[Data provided start]

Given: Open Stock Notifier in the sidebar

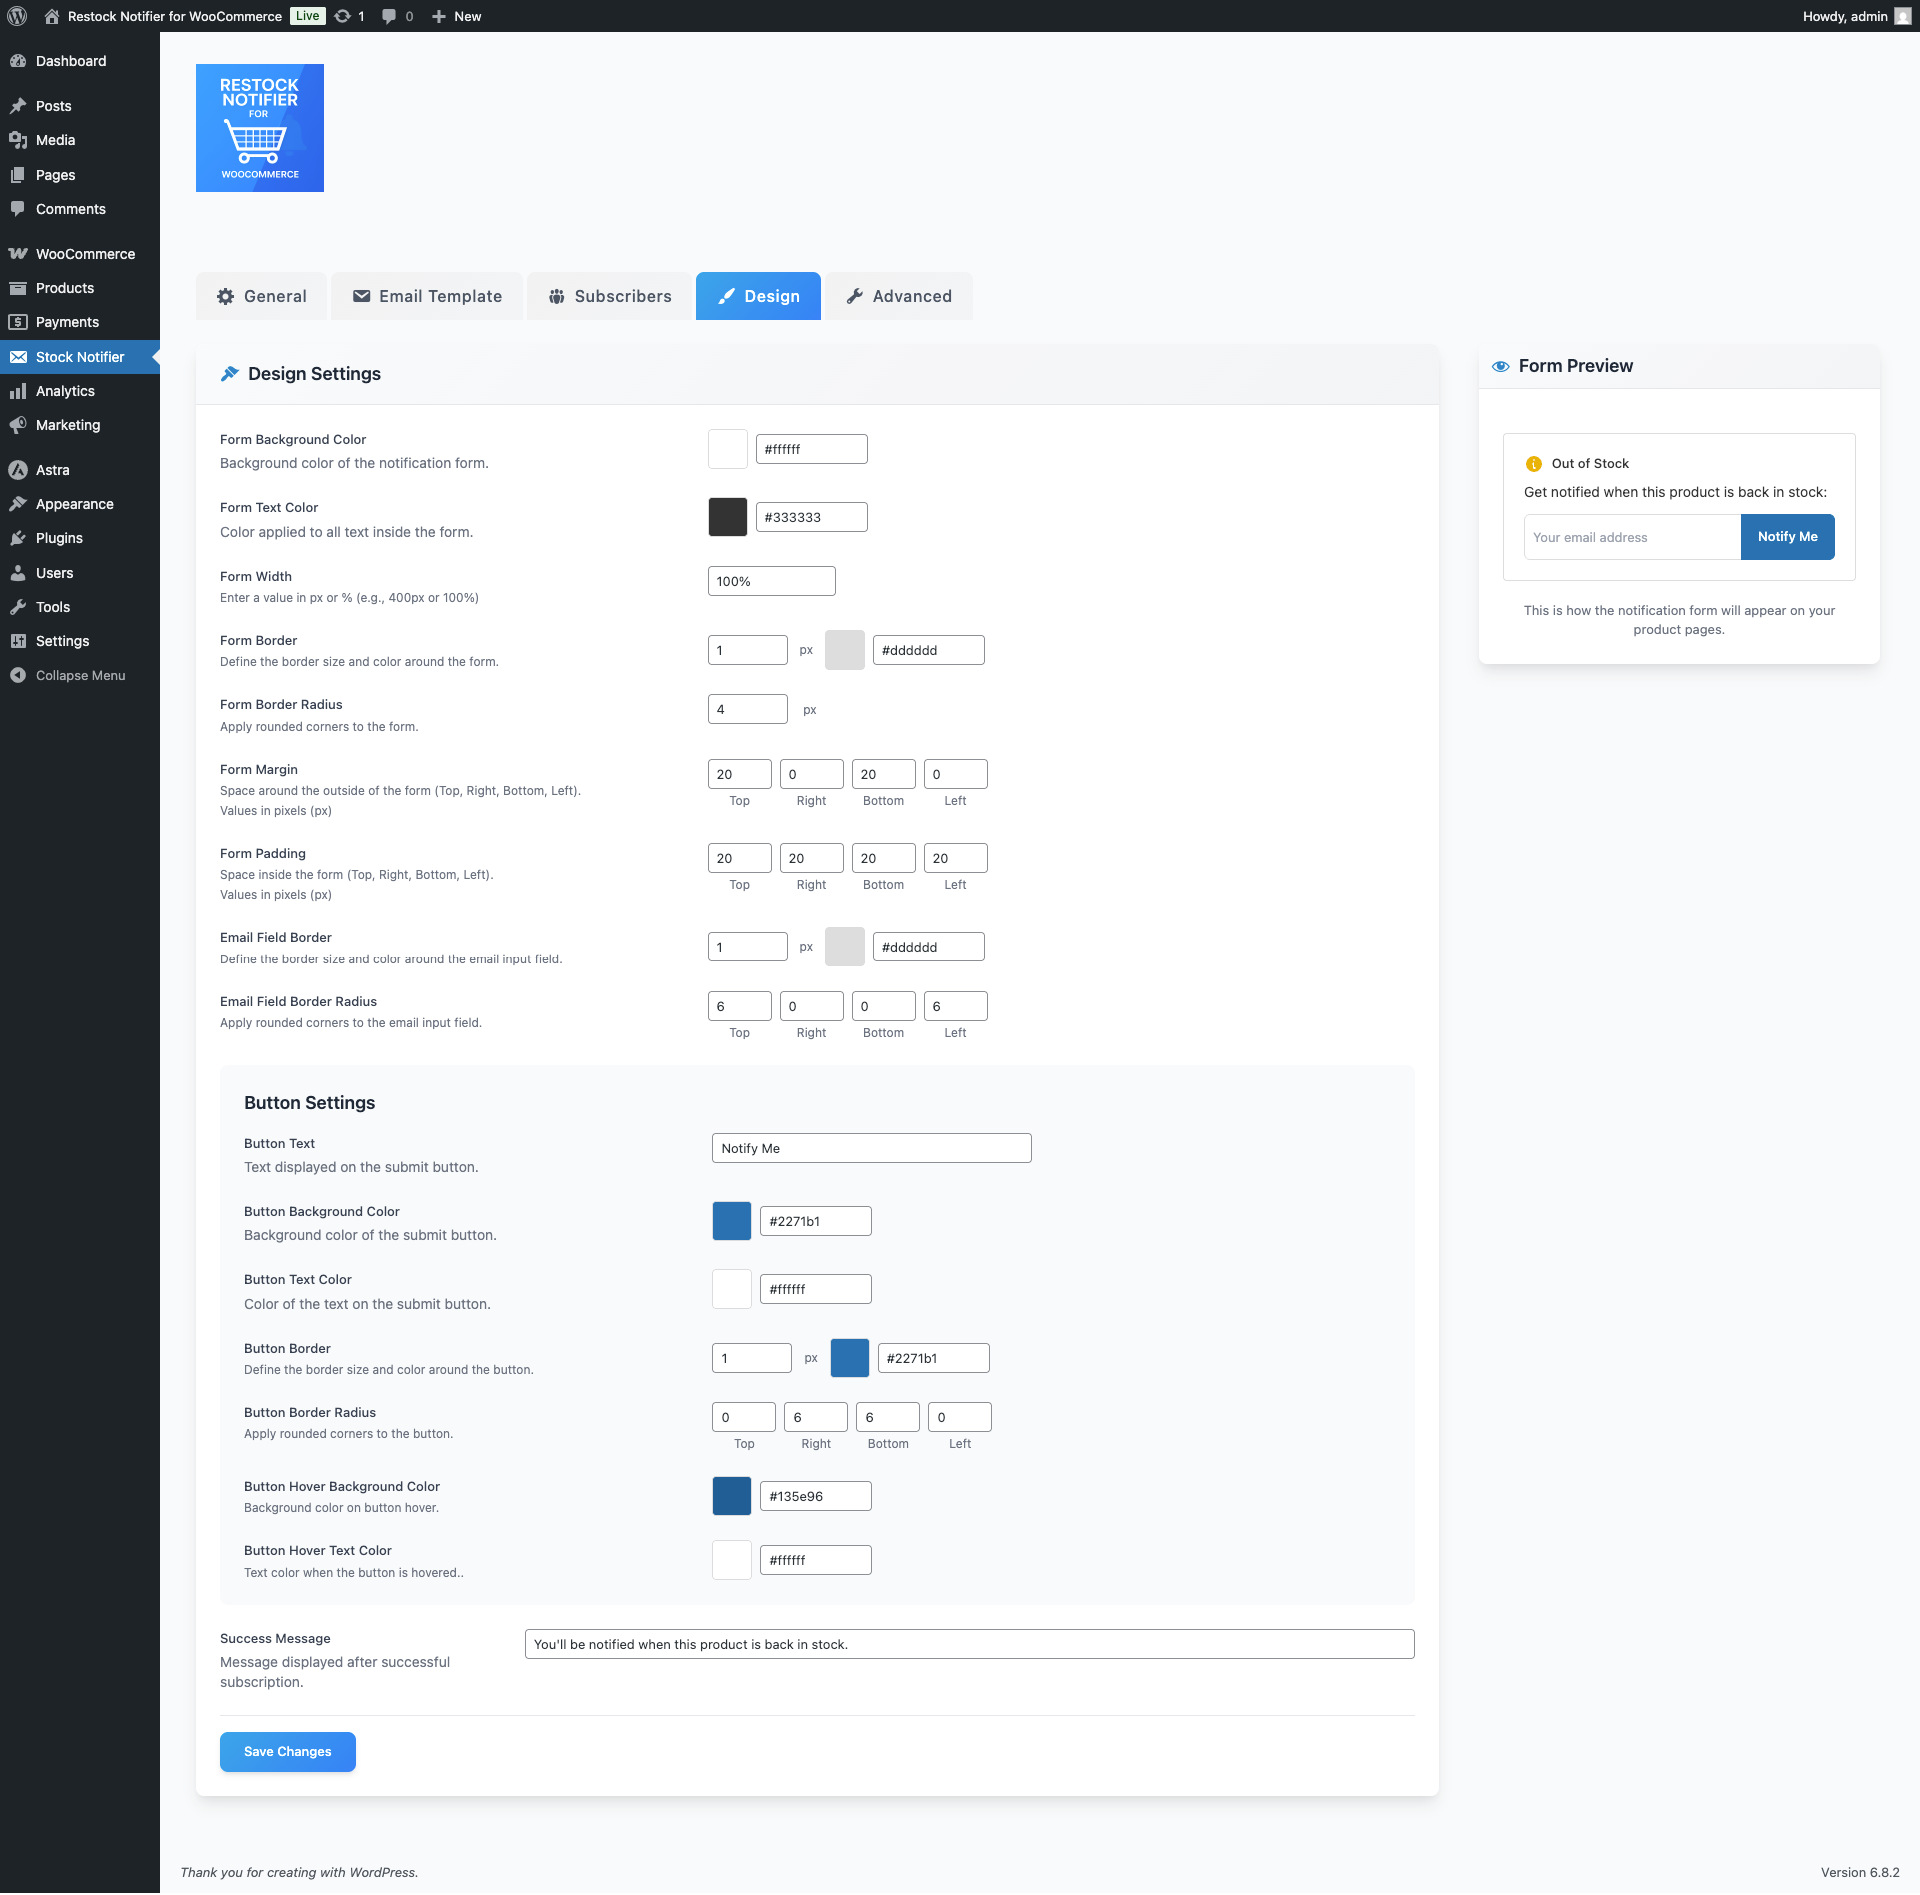Looking at the screenshot, I should tap(80, 356).
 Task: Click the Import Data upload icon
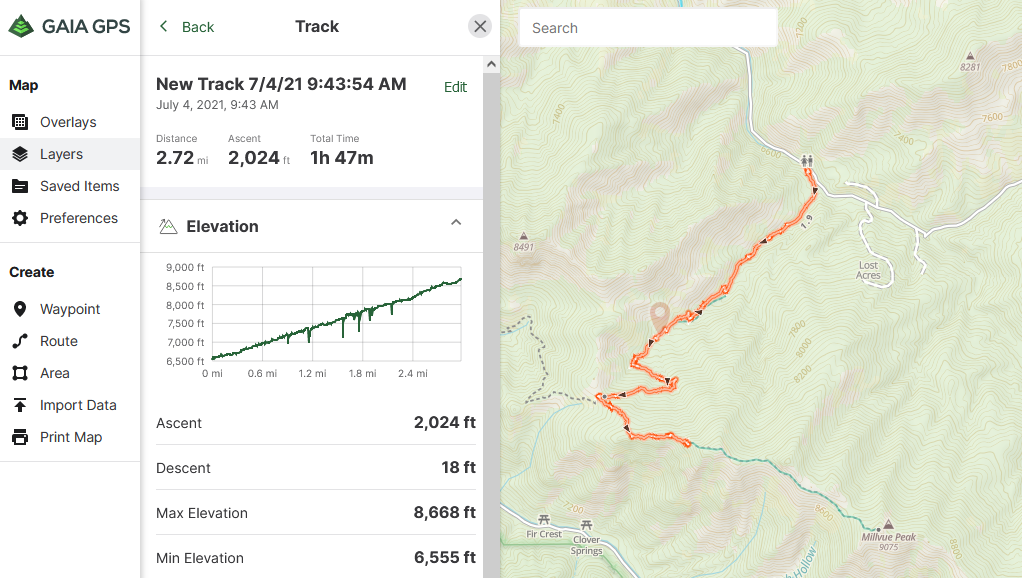(20, 405)
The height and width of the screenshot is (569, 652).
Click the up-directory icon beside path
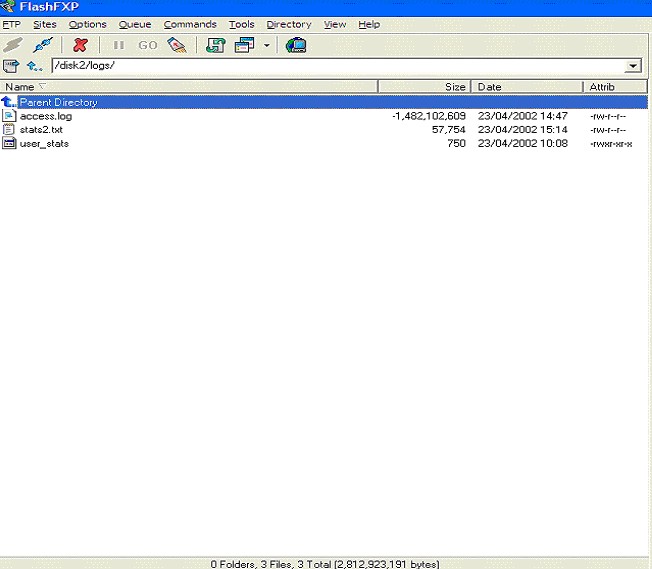click(x=35, y=66)
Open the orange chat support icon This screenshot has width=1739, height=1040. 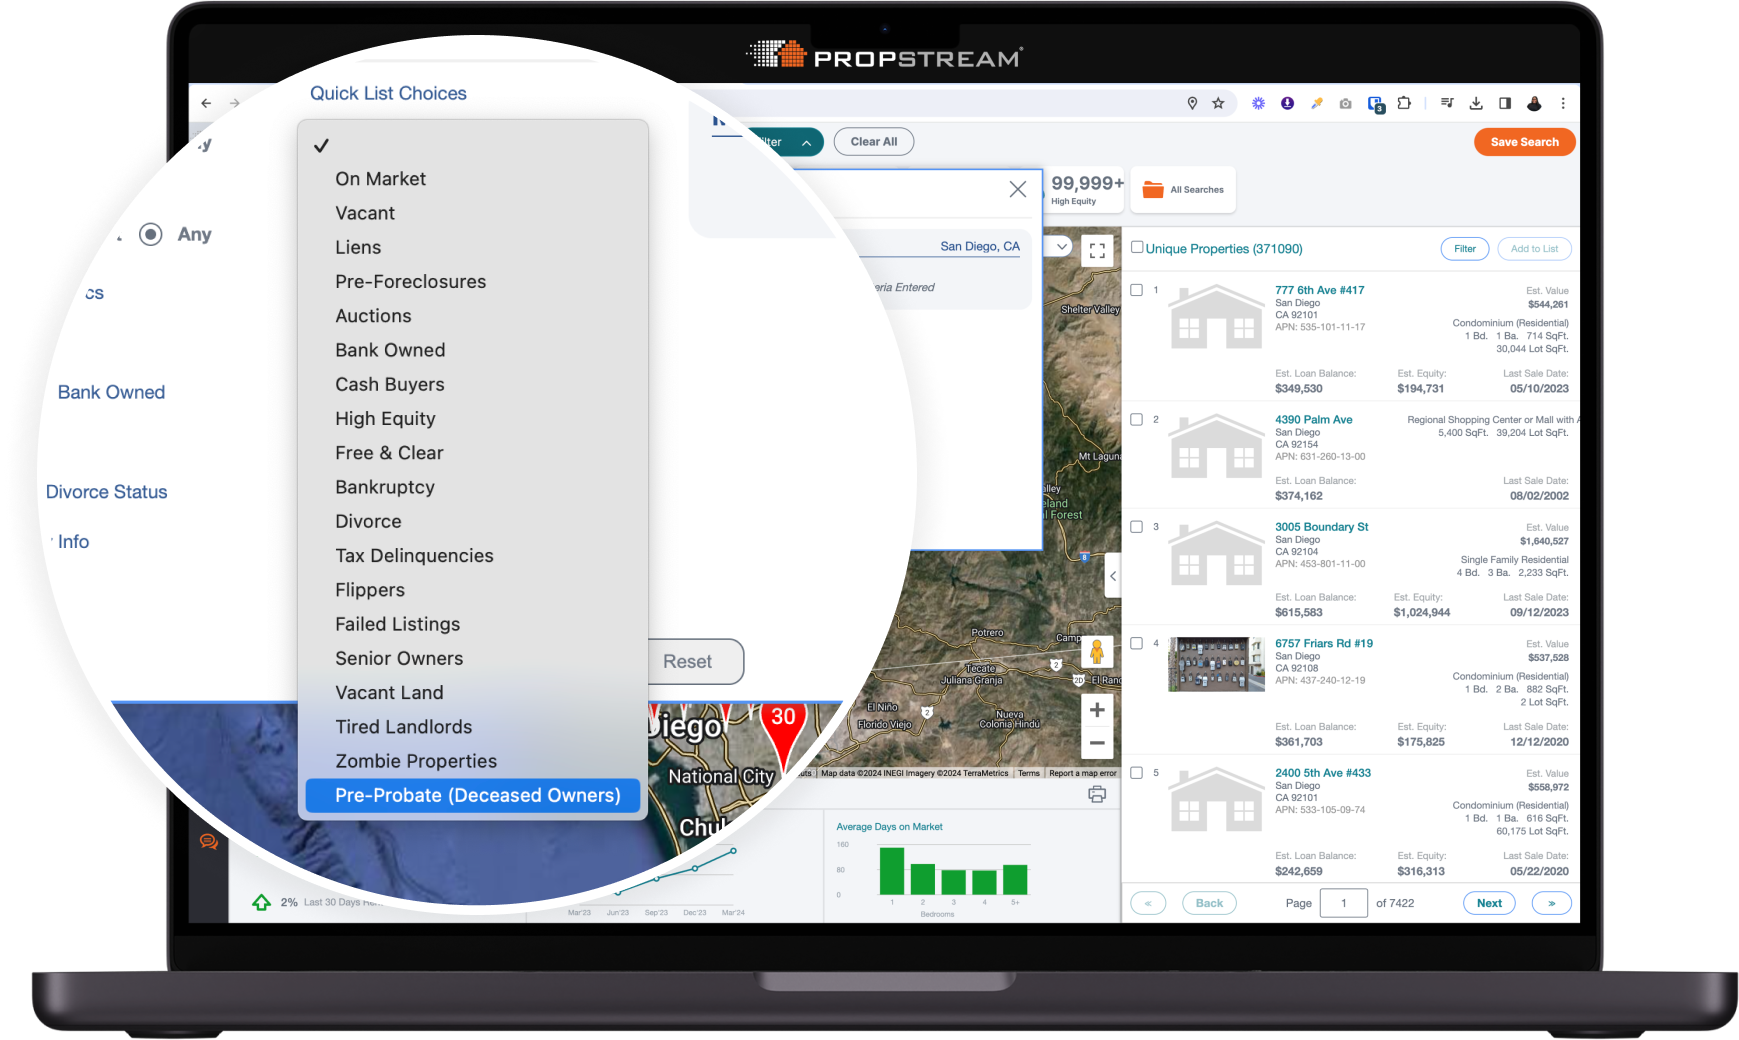pyautogui.click(x=209, y=841)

[Data provided end]

▸ Stated exercise
Retype everything in the listing from the line containing "Task: Click the Import Data upload icon" down to the line containing "click(x=35, y=66)", both of those lines included, and leave the pictures out of your answer.

▸ Task answer
 Task: Click the Import Data upload icon
(20, 405)
The height and width of the screenshot is (569, 652).
Click the up-directory icon beside path
click(x=35, y=66)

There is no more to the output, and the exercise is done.